D'autres mesures initialement envisagées n'aboutiront pas (du moins pas pour le moment). Il s'agit d'abord de la limitation de l'exonération des plus-values sur actions à 95% de leur montant (les plus-values resteraient exonérées à 100%). Il avait aussi été envisagé de soumettre cette exonération à la condition que la société ait détenu une participation égale à au moins 10% du capital de la société dont elle vend des actions ou représentant une valeur d'investissement d'au moins 2.500.000 EUR.

Bien que les mesures proposées affecteraient le régime fiscal des holdings belges, celui-ci reste intéressant comparé à celui applicable chez certains de nos voisins. Retenons, par exemple, qu'au Luxembourg, les plus-values sur actions ne sont exonérées d'impôt que si la société venderesse a détenu pendant au moins 1 an une participation représentant une valeur d'acquisition d'au moins 6 millions d'euros ou au moins 10% des actions de la société dont elle vend des actions. En outre, la France ne permet une telle exonération qu'à hauteur de 95% (alors qu'en Belgique 100% de la plus-value est exonérée) et à la condition que la société venderesse ait détenu pendant au moins 2 ans une participation représentant au moins 5% des actions de la société dont elle vend des actions.

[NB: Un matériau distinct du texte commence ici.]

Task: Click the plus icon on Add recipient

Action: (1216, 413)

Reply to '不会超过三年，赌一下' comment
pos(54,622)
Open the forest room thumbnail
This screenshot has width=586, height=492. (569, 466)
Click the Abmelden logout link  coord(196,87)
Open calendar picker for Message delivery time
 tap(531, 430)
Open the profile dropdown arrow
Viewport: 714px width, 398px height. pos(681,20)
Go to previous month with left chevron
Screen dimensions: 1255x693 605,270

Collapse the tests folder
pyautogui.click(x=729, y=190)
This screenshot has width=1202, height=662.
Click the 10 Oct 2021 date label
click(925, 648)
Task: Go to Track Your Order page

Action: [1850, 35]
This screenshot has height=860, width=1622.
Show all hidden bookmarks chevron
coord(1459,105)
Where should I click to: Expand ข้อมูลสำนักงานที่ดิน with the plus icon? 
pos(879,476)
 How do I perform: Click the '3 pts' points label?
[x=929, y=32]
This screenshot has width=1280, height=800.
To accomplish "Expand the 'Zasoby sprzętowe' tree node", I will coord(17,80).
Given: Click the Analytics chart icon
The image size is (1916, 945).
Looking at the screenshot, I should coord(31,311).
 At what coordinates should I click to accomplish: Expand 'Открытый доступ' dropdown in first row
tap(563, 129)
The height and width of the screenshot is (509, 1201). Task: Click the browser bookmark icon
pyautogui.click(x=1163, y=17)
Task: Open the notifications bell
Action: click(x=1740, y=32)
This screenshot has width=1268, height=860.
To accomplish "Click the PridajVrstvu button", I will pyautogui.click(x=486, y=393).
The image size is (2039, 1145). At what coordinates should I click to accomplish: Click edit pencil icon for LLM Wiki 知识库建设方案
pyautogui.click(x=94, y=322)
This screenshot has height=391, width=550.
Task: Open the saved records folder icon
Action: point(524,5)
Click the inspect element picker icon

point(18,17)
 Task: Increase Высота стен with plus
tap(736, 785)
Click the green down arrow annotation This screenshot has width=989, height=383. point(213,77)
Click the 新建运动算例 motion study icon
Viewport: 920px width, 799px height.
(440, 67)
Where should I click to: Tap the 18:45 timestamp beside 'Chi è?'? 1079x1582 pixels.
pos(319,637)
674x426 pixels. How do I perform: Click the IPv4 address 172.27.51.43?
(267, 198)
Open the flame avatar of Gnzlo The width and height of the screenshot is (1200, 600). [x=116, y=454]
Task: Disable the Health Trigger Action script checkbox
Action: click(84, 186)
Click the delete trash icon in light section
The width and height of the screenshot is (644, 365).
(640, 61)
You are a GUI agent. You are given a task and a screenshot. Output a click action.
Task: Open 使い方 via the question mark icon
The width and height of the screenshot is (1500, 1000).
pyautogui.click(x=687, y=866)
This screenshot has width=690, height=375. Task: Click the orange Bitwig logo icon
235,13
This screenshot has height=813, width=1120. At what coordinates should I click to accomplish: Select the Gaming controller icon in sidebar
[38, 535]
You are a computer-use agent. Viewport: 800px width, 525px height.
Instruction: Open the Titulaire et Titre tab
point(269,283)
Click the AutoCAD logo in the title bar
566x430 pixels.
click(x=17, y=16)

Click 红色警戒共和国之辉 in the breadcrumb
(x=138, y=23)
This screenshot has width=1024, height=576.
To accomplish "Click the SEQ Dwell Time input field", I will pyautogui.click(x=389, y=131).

En revanche, ce qui constituerait un frein pour la Belgique dans son ambition d'être un pays de choix pour y établir holdings et centres financiers, c'est l'incertitude et/ou l'instabilité du régime fiscal. Notons à ce titre que le gouvernement entend modifier la portée de la disposition anti-abus (article 344, § 1er du Code des impôts sur les revenus). Le nouveau texte de cette disposition, tel qu'il circule actuellement, permettrait à l'administration de "redéfinir" un acte juridique pour permettre une imposition "correcte", même si les conséquences juridiques de la qualification donnée par l'administration ne sont pas identiques ou analogues à celles attachées à la qualification donnée par les parties. Ceci irait à l'encontre de la jurisprudence récente qui requiert une similitude de conséquences juridiques pour qu'il y ait requalification. Ce texte sonnerait le glas de "la liberté de choisir la voie la moins imposée" et créerait une grande incertitude qui pourrait remettre en cause bon nombre de structurations d'investissement et/ou de financement actuellement utilisées en Belgique. Nous ne pouvons donc que plaider contre un tel changement qui ne pourrait être, in fine, que totalement contre-productif. Notons aussi que la nouvelle restriction précitée en matière de ratio d'endettement, dont il était d'abord question qu'elle ne s'applique qu'aux structures dans lesquelles des intérêts sont payés à des sociétés financières faiblement imposées établies, par exemple, au Luxembourg (structures de type PPL (profit participating loan) ou autres), s'appliquerait (même dans un schéma belgo-belge) à tout endettement entre sociétés liées même si la société bénéficiaire est pleinement imposée sur les intérêts qu'elle perçoit (créant ainsi une double imposition économique des revenus d'intérêts). Cette modification pourrait être fort dommageable pour les sociétés immobilières ainsi que pour les sociétés de projet.